This step is used only when the input is alignment file in BAM format. Variant calling is very sensitive to the quality of alignment, as a wrong alignment of reads may lead to false positives. Hence, it is extremely important to ensure that the reads are uniquely mapped. To handle the mappability issue, mpileup function in Samtools has been incorporated for recalibrating and filtering of low mapping quality reads. Mapping quality of the reads is recalibrated using the expression:

Mq= Int-MqInt ×Int    (1)

where Int is a user defined integer and Mq is the phred-scaled probability of a read being misaligned. Default Mqcorr = 0 implies no mappability correction (Mqcorr = 50 is recommended for the alignment files generated using BWA or Bowtie2). The recalibrated file is generated in an mpileup format for further analysis. If the alignment has been obtained using only uniquely mapped reads by an aligner, one may skip this step. This is followed by filtering of low mapping quality reads (≤ mapping quality), which is user-defined depending on the aligner used. If the input to SeqVItA is in mpileup format, this step is not required.

Variant Calling

In this step, depending on the type of data, the user may choose one of the three modules for small sequence variant detection: germline module (single sample), somatic module (paired tumor-control samples) and population module (multiple samples). Using germline module one may identify SNVs, INDELs or both simultaneously in a single sample, while identification of somatic, LOH and germline sequence variants (SNVs and/or INDELs) is carried out in somatic module for paired tumor-control samples.
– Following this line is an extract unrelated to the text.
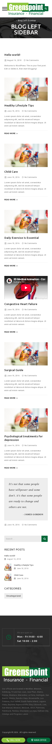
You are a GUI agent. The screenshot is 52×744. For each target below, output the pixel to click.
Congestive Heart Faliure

SeqVItA also handles genotyping in population data using population module that takes multiple sample files simultaneously as input and computes frequency of minor allele in the dataset. The input is alignment file in mpileup format and the output is in variant call format (VCF, v4.1). The details of each of these modules are discussed below.

Variant Calling in Single Sample

The input to this module is mpileup format file, shown in Supplementary Figure S1. It is a tab-separated text file that contains information about the reads aligned to reference genome. First four columns give the chromosome number, position in reference genome, nucleotide present at the location in reference genome and number of reads aligned at that position, respectively. In the 5th column, base aligned at the position in the sample: “,” or “.” if the base at the location is the same as that in reference, characters (“A”, “G”, “T”, or “C”) for substitution (SNV) and “+” or “−” followed by an integer representing insertion/deletion of integer length at the position. The 6th column gives ASCII encoded base qualities of the base in the reads.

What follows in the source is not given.